Spiking Neural Networks (SNNs) aim to mimic the processing power of the human brain, which is highly energy-efficient and operates asynchronously.
By capturing features of the brain in artificial systems, low-power and real-time AI models can be developed for small-scale hardware like sensors, drones, and robots.
SNNs replicate the communication process of biological neurons, where spikes encode patterns, motions, and memory.
Neuromorphic sensors like Dynamic Vision Sensors (DVS) capture changes in brightness in real-time events, enabling recognition of motion and temporal patterns.

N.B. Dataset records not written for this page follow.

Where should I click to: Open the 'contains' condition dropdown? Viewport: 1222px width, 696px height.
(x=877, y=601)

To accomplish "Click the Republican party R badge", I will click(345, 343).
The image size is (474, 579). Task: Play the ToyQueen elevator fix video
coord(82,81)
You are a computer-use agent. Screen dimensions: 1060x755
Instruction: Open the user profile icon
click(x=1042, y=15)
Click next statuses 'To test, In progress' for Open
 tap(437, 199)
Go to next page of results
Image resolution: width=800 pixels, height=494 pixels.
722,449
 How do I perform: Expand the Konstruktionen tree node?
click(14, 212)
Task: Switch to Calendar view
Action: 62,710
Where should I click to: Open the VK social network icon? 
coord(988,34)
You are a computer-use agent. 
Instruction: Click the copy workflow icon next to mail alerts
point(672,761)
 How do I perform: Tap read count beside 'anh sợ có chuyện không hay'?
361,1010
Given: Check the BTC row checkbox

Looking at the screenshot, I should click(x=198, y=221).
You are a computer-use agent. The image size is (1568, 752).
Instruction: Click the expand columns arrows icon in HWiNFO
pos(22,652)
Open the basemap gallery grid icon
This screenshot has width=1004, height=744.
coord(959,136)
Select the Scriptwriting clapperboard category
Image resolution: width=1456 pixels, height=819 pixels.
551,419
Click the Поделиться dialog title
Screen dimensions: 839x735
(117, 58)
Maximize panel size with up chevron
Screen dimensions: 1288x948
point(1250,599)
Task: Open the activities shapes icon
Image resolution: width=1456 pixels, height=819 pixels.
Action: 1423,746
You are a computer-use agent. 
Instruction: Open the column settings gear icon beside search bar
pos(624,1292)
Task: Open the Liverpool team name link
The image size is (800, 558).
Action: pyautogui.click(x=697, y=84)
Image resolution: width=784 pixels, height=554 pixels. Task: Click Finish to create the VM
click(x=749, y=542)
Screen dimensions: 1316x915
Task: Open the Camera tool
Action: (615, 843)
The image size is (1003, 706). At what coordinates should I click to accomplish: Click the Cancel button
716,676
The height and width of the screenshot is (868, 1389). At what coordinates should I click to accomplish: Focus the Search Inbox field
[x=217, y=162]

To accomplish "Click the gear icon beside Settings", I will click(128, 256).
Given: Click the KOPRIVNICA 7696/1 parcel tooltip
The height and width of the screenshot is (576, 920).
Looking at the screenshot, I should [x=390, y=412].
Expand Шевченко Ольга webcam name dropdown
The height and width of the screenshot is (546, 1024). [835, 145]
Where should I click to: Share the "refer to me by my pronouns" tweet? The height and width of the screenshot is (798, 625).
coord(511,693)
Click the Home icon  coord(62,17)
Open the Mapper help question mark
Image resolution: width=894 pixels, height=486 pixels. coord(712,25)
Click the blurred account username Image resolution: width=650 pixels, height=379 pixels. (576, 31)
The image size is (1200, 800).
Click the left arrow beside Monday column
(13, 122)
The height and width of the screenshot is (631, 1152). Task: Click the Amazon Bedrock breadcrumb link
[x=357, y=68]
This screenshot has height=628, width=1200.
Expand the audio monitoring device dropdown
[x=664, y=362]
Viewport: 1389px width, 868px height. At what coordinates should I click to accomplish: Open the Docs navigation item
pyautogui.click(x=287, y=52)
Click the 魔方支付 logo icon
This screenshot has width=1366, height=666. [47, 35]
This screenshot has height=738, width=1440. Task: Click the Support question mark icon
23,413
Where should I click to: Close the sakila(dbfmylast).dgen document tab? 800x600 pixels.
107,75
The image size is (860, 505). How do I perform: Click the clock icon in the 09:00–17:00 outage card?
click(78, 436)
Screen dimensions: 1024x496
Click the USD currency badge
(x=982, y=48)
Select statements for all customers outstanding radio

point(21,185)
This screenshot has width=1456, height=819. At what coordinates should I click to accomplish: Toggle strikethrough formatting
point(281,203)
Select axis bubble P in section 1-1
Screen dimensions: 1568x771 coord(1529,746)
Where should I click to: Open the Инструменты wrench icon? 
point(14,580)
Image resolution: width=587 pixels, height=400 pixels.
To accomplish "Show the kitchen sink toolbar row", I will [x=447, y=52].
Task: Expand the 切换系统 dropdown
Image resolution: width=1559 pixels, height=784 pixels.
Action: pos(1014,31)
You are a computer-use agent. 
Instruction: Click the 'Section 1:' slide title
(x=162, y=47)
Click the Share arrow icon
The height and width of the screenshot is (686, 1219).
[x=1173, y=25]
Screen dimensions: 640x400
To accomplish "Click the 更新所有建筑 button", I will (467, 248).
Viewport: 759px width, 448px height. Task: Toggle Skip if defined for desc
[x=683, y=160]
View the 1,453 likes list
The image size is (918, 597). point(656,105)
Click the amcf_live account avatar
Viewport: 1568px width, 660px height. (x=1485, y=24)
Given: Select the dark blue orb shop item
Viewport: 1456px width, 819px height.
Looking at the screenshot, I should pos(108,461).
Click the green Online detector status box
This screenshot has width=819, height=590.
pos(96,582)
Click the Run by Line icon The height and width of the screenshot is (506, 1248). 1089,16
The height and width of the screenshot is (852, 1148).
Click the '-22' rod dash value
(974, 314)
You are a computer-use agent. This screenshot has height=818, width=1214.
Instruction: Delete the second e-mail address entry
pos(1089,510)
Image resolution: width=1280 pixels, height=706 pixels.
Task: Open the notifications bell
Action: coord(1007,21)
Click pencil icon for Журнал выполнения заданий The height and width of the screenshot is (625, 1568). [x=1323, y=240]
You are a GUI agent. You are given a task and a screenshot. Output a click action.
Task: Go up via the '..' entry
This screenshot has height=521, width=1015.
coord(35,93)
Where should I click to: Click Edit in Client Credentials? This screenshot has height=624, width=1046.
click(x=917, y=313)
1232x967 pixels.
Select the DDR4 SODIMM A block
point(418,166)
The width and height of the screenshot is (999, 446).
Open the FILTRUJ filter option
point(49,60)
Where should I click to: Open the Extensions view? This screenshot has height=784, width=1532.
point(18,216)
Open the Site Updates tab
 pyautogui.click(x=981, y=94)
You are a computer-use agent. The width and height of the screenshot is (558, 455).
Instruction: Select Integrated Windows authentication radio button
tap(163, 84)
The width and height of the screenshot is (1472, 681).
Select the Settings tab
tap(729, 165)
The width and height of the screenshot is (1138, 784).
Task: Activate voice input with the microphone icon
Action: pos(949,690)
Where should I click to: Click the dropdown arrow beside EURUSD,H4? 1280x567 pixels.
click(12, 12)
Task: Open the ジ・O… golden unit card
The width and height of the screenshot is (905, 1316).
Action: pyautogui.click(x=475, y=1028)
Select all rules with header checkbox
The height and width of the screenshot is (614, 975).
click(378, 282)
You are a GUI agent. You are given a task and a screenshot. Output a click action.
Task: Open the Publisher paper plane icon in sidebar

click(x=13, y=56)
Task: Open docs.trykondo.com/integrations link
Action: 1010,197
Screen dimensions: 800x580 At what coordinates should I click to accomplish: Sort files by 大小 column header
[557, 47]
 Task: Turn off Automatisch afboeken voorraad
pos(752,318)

In SNN model creation, spikes are accumulated over time and used to train the network to emit spikes corresponding to target labels.
Model training in SNNs involves using surrogate gradients to allow backpropagation through non-differentiable spike functions.
SNNs are designed to run on neuromorphic hardware for energy efficiency, as opposed to traditional CPUs/GPUs, due to the event-driven nature of their computations.
In comparison to traditional CNNs, SNNs can be much more energy-efficient when executed on neuromorphic hardware.
The future of SNNs holds promise for efficient, adaptive, and biologically inspired AI models as hardware capabilities advance.
Current challenges include the need for specialized neuromorphic hardware and further advancements in training deep SNNs.